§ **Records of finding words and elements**
★ ★ ★ ★ ★
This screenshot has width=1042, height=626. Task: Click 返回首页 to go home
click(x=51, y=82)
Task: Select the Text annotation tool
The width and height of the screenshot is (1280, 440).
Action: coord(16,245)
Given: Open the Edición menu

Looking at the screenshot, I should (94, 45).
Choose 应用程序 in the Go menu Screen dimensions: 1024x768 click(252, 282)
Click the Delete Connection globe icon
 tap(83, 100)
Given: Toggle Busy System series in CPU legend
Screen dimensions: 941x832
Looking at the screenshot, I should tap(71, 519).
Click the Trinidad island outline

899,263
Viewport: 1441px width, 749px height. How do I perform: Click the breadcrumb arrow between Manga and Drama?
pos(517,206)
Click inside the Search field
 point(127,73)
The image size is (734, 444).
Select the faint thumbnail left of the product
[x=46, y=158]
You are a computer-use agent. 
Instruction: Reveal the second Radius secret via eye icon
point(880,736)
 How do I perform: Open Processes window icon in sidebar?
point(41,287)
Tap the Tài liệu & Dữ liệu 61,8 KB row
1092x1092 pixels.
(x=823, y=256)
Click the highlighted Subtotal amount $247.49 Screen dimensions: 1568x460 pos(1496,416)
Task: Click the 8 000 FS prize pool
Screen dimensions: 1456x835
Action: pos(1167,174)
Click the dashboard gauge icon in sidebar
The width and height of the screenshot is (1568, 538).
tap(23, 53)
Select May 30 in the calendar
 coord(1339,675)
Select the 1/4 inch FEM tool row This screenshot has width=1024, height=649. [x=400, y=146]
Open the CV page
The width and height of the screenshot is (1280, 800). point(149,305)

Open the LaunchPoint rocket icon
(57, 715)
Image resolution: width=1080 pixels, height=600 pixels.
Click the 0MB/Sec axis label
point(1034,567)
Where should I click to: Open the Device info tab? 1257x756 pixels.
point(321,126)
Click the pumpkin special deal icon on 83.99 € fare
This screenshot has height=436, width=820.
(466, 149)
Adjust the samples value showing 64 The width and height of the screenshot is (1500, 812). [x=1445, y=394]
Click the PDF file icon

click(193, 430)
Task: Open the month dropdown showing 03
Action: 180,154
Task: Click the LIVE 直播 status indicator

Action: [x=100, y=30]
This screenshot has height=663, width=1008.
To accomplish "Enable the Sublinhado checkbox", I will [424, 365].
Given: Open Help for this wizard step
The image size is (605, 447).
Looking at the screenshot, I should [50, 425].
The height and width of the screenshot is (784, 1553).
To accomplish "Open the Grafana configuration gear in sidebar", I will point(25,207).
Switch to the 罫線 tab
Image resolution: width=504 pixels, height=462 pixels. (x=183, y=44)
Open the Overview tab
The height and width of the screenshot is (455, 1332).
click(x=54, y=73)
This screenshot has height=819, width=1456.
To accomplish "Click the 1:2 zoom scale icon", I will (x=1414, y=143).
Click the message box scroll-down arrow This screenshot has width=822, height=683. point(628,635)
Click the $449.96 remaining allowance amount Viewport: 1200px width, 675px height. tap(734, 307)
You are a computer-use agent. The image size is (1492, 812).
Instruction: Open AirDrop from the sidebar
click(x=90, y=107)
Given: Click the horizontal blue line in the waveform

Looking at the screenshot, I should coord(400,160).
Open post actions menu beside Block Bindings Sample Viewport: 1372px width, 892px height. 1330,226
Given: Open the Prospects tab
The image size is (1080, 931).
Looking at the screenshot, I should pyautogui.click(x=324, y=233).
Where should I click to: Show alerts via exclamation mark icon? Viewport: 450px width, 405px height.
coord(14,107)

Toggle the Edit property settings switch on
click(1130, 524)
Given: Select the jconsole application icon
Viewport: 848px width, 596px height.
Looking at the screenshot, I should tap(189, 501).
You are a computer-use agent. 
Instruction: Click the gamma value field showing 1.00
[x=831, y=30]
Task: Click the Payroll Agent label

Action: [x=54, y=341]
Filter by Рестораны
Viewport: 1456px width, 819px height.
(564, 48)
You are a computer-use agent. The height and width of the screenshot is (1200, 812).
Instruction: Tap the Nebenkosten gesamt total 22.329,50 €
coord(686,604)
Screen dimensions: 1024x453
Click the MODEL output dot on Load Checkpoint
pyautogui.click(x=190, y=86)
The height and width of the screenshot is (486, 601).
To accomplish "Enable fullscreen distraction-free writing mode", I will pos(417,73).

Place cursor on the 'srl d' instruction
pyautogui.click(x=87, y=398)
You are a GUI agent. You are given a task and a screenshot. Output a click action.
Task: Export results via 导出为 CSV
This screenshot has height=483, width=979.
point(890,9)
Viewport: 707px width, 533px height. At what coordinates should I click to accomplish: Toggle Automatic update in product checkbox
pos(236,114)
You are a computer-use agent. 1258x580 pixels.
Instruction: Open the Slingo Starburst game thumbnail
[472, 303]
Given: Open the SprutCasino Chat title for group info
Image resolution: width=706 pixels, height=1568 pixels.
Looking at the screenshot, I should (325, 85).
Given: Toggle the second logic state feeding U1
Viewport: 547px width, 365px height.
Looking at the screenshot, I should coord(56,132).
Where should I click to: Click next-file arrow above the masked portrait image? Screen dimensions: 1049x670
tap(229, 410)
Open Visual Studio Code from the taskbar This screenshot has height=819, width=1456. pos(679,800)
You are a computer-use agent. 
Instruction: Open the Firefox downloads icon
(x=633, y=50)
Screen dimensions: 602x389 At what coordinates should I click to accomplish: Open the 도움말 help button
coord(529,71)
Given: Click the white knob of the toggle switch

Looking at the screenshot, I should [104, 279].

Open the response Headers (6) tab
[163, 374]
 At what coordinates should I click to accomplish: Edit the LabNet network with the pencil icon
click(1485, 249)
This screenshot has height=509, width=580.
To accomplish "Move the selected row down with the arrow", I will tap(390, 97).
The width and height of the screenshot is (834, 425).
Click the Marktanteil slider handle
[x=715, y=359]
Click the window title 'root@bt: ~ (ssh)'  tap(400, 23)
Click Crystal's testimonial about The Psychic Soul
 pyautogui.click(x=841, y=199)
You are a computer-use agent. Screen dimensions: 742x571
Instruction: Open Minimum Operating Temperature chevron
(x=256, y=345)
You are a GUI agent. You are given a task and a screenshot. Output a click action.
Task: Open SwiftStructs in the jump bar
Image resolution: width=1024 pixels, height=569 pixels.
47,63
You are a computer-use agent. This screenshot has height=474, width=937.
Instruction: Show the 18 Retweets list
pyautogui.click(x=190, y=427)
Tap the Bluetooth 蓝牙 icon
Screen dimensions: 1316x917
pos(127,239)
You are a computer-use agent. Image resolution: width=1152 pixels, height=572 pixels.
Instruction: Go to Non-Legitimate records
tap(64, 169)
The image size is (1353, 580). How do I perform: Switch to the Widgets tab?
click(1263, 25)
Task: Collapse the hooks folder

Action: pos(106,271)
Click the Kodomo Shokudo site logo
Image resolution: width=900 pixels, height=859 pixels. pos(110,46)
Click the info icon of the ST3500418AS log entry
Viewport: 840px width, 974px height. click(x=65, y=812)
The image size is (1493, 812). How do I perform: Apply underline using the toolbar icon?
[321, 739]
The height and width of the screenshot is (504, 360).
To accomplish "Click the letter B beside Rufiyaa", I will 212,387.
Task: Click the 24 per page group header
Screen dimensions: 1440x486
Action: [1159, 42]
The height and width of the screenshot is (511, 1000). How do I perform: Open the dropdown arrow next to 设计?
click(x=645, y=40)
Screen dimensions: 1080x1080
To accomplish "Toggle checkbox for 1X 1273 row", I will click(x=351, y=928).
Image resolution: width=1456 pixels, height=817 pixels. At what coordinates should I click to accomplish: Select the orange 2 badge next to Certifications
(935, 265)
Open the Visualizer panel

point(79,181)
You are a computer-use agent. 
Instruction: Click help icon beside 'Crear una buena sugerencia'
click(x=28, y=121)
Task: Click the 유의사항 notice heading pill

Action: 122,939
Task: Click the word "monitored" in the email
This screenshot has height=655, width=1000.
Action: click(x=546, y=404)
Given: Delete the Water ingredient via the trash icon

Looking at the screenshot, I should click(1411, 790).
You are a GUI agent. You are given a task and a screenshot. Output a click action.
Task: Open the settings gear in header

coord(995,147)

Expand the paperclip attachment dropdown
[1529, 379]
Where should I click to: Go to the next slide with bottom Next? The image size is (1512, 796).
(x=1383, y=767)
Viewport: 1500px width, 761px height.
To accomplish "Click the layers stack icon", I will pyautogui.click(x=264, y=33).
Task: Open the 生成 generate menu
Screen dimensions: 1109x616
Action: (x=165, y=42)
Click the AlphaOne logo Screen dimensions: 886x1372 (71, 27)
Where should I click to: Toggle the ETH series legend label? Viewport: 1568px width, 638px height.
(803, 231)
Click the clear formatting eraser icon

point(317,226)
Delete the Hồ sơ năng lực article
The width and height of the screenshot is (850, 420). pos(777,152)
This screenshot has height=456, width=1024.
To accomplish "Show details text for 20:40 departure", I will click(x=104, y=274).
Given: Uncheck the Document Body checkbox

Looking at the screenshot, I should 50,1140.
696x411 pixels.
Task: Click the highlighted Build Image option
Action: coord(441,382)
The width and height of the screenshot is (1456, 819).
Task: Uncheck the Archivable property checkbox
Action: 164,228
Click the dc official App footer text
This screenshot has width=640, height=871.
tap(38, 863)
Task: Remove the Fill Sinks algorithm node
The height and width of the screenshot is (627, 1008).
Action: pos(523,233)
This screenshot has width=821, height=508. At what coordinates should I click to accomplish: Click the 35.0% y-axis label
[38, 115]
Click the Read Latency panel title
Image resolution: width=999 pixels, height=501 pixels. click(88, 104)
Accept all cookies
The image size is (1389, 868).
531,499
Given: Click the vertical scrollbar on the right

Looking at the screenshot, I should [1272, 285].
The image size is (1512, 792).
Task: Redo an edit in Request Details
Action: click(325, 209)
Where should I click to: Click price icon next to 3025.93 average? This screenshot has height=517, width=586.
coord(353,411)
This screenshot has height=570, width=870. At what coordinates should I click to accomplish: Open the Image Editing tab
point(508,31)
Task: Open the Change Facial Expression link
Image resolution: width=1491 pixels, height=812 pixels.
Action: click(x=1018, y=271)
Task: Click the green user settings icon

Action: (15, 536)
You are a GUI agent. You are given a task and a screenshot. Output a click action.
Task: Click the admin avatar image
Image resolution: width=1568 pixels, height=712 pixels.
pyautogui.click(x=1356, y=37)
★ ★ ★ ★ ★
§ **CHALLENGE**
Please retype the records from their first line through the line containing "[x=46, y=158]", including both ends.

§ **SOLUTION FOR THIS PROBLEM**
This screenshot has width=1042, height=626. Task: Click 返回首页 to go home
click(x=51, y=82)
Task: Select the Text annotation tool
The width and height of the screenshot is (1280, 440).
Action: coord(16,245)
Given: Open the Edición menu

Looking at the screenshot, I should (94, 45).
Choose 应用程序 in the Go menu Screen dimensions: 1024x768 click(252, 282)
Click the Delete Connection globe icon
 tap(83, 100)
Given: Toggle Busy System series in CPU legend
Screen dimensions: 941x832
Looking at the screenshot, I should tap(71, 519).
Click the Trinidad island outline

899,263
Viewport: 1441px width, 749px height. How do I perform: Click the breadcrumb arrow between Manga and Drama?
pos(517,206)
Click inside the Search field
 point(127,73)
The image size is (734, 444).
Select the faint thumbnail left of the product
[x=46, y=158]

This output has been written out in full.